ACEHFOOTBALL — Ketika menyaksikan final Piala Presiden 2017 antara Arema FC dan Pusamania Borneo FC, Minggu (12/3/2017) malam, di Stadion Pakansari, nama yang terus dielu-elukan adalah sosok 40 tahun bernama Cristian Gonzales.
Bagaimana tidak? Dengan usia yang tak lagi muda, ia masih mampu memborong tiga gol dan mengantarkan Arema juara Piala Presiden dengan kemenangan telak, 5-1.
“Bukan El Loco yang mencari bola, tapi bola yang mencari dia,” begitu lah kurang lebih komentator di televisi yang heboh itu menggambarkan penampilan Gonzales.

Badannya gempal, namun nyatanya lari dari El Loco masih mampu memaksa Michael Orah kocar-kacir hingga melakukan blunder yang menyebabkan gol bunuh diri bersarang ke gawang PBFC II kawalan Wawan Hendrawan.
Di tengah teriakan akan regulasi untuk mengedepankan pemain muda untuk diberi kesempatan, Gonzales tak banyak protes soal rencana pembatasan untuk klub mengontrak usia pemain di atas 35 tahun. Ia meneriakkan usia bukan alasan dengan gol, dengan kepiawaiannya mencari posisi, keunggulannya menahan bola dan tentu memanfaatkan keseganan lawan akan sosoknya di lapangan.
Di Jepang, Kazuyoshi Miura mengenyampingkan usia sejalan dengan kecintaan dan gairahnya beraksi di lapangan hijau. Usianya 50 tahun, dan ia baru saja mencetak gol untuk Yokohama FC pada malam yang sama ketika Gonzales berpesta dan memastikan gelar sepatu emasnya di Piala Presiden 2017. Makin tua makin jadi, dan hal itu hanya didapat dari pengalaman dan kerja keras.
Rencana memberikan pemain muda jam terbang dengan mewajibkan klub memainkan pemain U-23 di tiap pertandingan tentu tak salah. Namun, jika dibarengi dengan pembatasan usia pemain, mungkin bisa jadi bumerang jika dilakukan secara tiba-tiba dan kagetan. Tua keladi macam Gonzales mungkin takkan pernah lagi ada di Indonesia, atau Bima Sakti, atau errm.. Bambang Pamungkas.
Yang perlu dikhawatirkan, bagaimana mungkin pemain berusaha menjaga fisik dan penampilan di usia jelang 30 jika sadar kariernya akan tamat dalam waktu dekat.

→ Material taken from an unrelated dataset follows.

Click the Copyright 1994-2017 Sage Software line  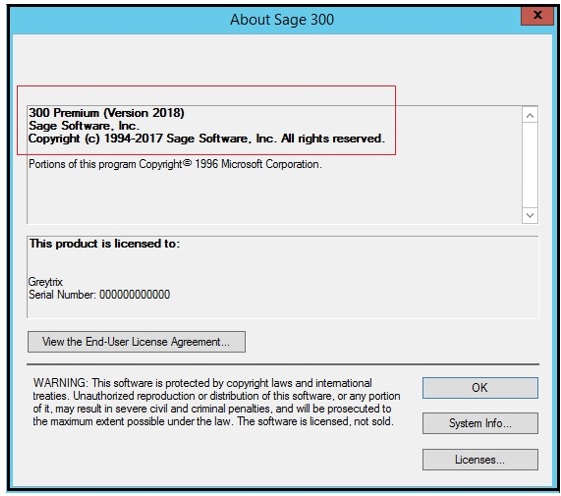(206, 138)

Dan, lebih menyeramkan lagi, pemain muda yang tak berusaha keras lagi untuk bisa mengalahkan pamor dan kualitas pemain senior, karena sudah ada garansi tempat di susunan starting eleven.
“Kalau pemain senior tidak usah dibatasi nantinya juga berhenti sendiri karena mereka tahu batasan apakah masih sanggup bermain lagi atau tidak. Kasihan pemain yang masih bagus di lapangan jika harus dipaksa berhenti,” kata Gonzales, ketika rencana pembatasan usia pemain 35 tahun mencuat. “Keberadaan pemain senior di tim masih perlu karena bisa memberikan ilmu kepada pemain muda.”

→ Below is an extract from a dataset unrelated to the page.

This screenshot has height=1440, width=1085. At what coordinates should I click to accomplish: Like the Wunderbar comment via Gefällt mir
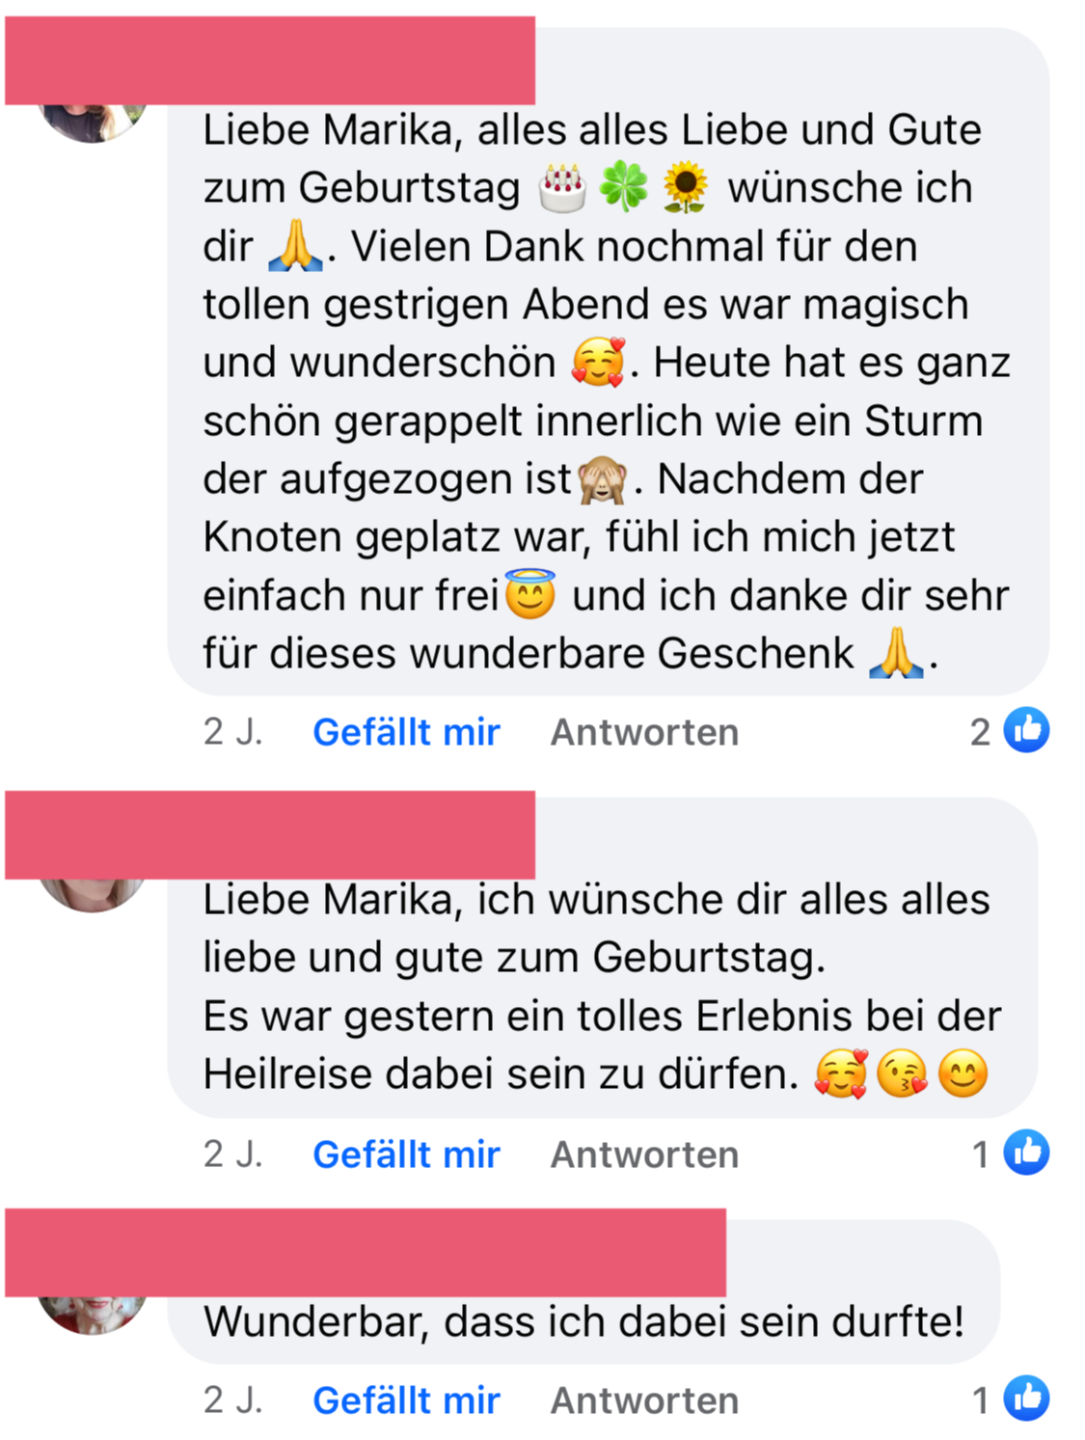click(406, 1400)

Gonzales jadi contoh yang membuka mata bagaimana usia bukan batasan dan kematangan pun didapat seiring dengan pengalaman yang jelas memakan usia. Seperti pula King Kazu yang terus menjaga fisiknya supaya anak-anak muda Jepang terus kesulitan mengejar rekornya sebagai pemain tertua yang masih aktif di kompetisi profesional.